La commission finale retient les meil­leurs scores pour remplir les quotas. Au bout de la chaine, le taux d’incorporation s’effondre à 20 %. « Nous ne sommes pas inquiets de perdre des profils, assume le commandant Cordier, responsable au sein du département de Recrutement et Sélection. Le fait que de nombreux talents postulent nous permet d’opérer un tri plus exigeant. »

Les limites de la compétence

Hélène en a fait l’amère expérience. Après avoir surmonté les tests physiques éprouvants et validé son profil psychologique avec brio, la jeune diplômée en droit échoue au test de compétences linguistiques. Un échec qu’elle peine à digérer.

Son niveau de néerlandais était pourtant bon, forgé par des années d’apprentissage scolaire. Mais cela s’est avéré insuffisant pour franchir la barre des examens standardisés. Le poste de juriste se refuse à elle. À l’accueil, l’institution lui propose alors un lot de consolation. Elle a la possibilité de se réorienter vers des fonctions de sous-officier ou de simple soldat. Pour la diplômée, la proposition sonne comme un déclassement. « Je me suis sentie rabaissée dans mes compétences », confie-t-elle.

Face à ce désenchantement, la Défense reste encore inflexible. Dans les bureaux de sélection, le mot d’ordre est l’égalitarisme mathématique. Même l’équilibre communautaire du pays est géré comme une variable statistique. L’armée entend bien respecter scrupuleusement l’équilibre linguistique légal.

Un cycle sans fin

La Défense décrit ses programmes comme des écoles de la vie capables de remettre des trajectoires hésitantes dans le droit chemin. « Ce que la Défense veut aussi, c’est augmenter la résilience de la population. Même en quittant l’armée, l’expérience acquise demeurera », soutient le commandant Cordier, affecté aux ressources humaines au sein de la section Recrutement et Sélection de la Défense.

Au terme de la première journée d’évaluation à l’hôpital militaire, les rescapés sont attendus le lendemain dès 6 h 30 pour entamer la phase d’incorporation administrative et médicale finale. Une session intensive de deux à trois jours à la caserne qui vise à valider définitivement leur contrat de stagiaire.

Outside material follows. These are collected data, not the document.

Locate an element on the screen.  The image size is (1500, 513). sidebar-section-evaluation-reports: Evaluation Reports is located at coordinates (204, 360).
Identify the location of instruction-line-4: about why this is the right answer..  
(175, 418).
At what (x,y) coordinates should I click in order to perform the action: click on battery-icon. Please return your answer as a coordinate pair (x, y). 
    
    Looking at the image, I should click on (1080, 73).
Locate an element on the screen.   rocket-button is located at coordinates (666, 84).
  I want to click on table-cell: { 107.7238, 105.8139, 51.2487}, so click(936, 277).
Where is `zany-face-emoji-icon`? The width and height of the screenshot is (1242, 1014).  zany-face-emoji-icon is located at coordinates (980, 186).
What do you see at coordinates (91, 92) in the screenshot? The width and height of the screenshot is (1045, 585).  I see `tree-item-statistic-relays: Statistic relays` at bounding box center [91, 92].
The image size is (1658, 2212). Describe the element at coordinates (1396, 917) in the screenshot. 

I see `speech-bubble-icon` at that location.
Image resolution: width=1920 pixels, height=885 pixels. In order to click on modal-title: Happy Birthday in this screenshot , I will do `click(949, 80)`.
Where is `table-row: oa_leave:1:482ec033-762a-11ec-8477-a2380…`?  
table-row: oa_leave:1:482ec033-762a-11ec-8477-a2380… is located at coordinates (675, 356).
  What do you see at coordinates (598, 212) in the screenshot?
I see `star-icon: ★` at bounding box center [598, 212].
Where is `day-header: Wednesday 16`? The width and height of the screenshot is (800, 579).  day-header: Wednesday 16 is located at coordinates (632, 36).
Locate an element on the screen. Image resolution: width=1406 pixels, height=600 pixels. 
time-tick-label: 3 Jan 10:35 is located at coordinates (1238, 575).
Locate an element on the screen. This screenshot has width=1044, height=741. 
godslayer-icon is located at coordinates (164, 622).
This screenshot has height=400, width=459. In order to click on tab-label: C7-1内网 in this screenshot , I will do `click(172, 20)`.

Le béret, symbole de l’intégration définitive, n’est remis qu’au terme de la phase finale d’instruction. Durant cette période probatoire, le filtrage se poursuit au quotidien par l’usure, l’isolement et la confrontation aux réalités de la vie militaire. Celles et ceux qui ne tiennent plus finissent par lâcher le bout et démissionnent. Pour l’année 2025, sur un total de 2 993 incorporations, on dénombre 586 abandons d’après les données de la Défense. Soit plus d’une personne sur six.

Tandis que les couloirs de Neder-over-Heembeek continuent de voir défiler les volontaires, l’institution poursuit une quête effrénée pour pourvoir à plus de 4 800 postes vacants. L’armée manque de forces vives pour atteindre son cap de 34 500 militaires actifs d’ici à 2035. Pour la seule année 2026, la cible est massive : engager 2 800 militaires de carrière – des officiers aux matelots – tout en recrutant près de 2 000 réservistes et civils pour soutenir l’effort de défense. Pour l’institution comme pour ses recrues, la véritable mission ne fait que commencer.

* Tous les prénoms ont été modifiés.